**Passage provided**
═══
Climate and The Western Wildfire Problem
Dr. Thomas W. Swetnam
Laboratory of Tree-Ring Research
The University of Arizona
Tucson, AZ 85721
520-621-2112
tswetnam@ltrr.arizona.edu
Forest fires are raging across the western United States and the only surprising thing about this event is that some people are surprised. Scientists and managers have predicted “the big blow up” for many years. “The Smokey the Bear effect” of eliminating natural fires is now widely recognized as only a delaying action that has ultimately made matters worse. For more than a century we have excluded the frequent, low intensity burns that once maintained open pine forests, but now we know that wildfires will occur anyway, and probably as catastrophic crown fires during the driest and hottest years – such as the summer of 2000. The accumulated fuels – live and dead trees – from a century of fire exclusion are a primary problem, but the other important factor receiving much less attention is climate.
As we escalate tree cutting and prescribed burning in the west to deal with the fuels, it is all the more critical that we apply our new understanding of climatic patterns. We will continue to make mistakes like Cerro Grande – the prescribed fire that almost destroyed Los Alamos -- unless we begin to heed the season-to-season, and year-to-year warning signs that climatologists have learned to read.
═══
**Given material**
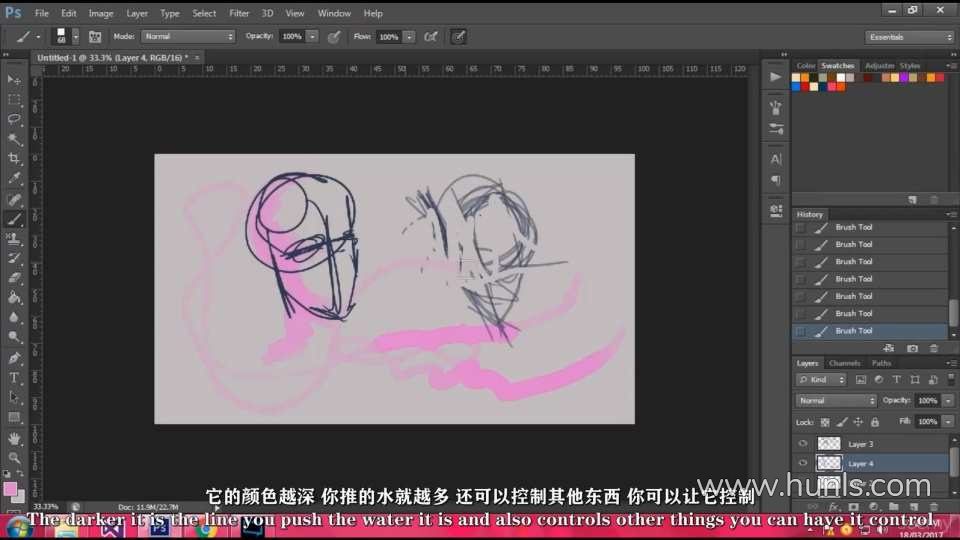The image size is (960, 540).
Task: Hide Layer 3 using its eye icon
Action: (802, 443)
═══
**Exercise set**
(1) Return the wildfire passage word for word from "As we escalate" to "learned to read.".
(2) In the wildfire passage, what was Cerro Grande?
(3) Extend the wildfire passage, starting after its final sentence.

**Answers to the problems**
(1)
As we escalate tree cutting and prescribed burning in the west to deal with the fuels, it is all the more critical that we apply our new understanding of climatic patterns. We will continue to make mistakes like Cerro Grande – the prescribed fire that almost destroyed Los Alamos -- unless we begin to heed the season-to-season, and year-to-year warning signs that climatologists have learned to read.

(2) It was the prescribed fire that almost destroyed Los Alamos.

(3)
The importance of the drought conditions this year is demonstrated by the fact that many of the big fires in Idaho and Montana are burning in high elevation forests where the Smokey the Bear effect is minimal. Tree densities in these forests have not appreciably changed during the 20th century relative to the pre-Smokey era. These high elevation forests generally only burned in the past during rare, extreme drought years, such as this one. The problem in these areas is not ecological -- it is climatological and sociological. People have built homes within or near forests that are predestined to burn during years like this. Climate-related fires threaten their homes and lives, just as climate-related floods and hurricanes threaten homes and lives on flood plains and coastlines.
We are all accustomed to using daily weather forecasts – from planning to take an umbrella on a walk, to evacuating a coastline in advance of a hurricane landing. Our thinking and planning for fire seasons, however, have yet to catch up to breakthroughs in our ability to forecast general weather conditions over regions and time periods of months and seasons (i.e., climate forecasts). The breakthrough in long-range climate forecasting that has relevance to this and future fire seasons has to do with the infamous El Niño pattern. In particular, we have learned that during El Niño events the Southwestern and Southeastern U.S. generally receive much more winter and spring rainfall, and during La Niña events, such as this year, winter and spring rainfall is often reduced. Furthermore, during some La Niña events drought persists through the spring and summer months in more northerly states, affecting the Great Basin and Northern Rockies, resulting in huge forest fires across the western U.S. The La Niña-related droughts and fires of 1988-1989 and 1999-2000 are examples of this climate-fire pattern.
Like day-to-day weather forecasting, season-to-season climate forecasting is probabilistic, and therefore not always correct. However, when it comes to disasters, the costs of being under-prepared due to ignorance are almost always greater than the costs of being over-prepared because of a false forecast. Not all El Niño or La Niña events have the same strength or effects on climate, weather and fire, but these patterns have sufficient consistency to be of some use in fire management planning.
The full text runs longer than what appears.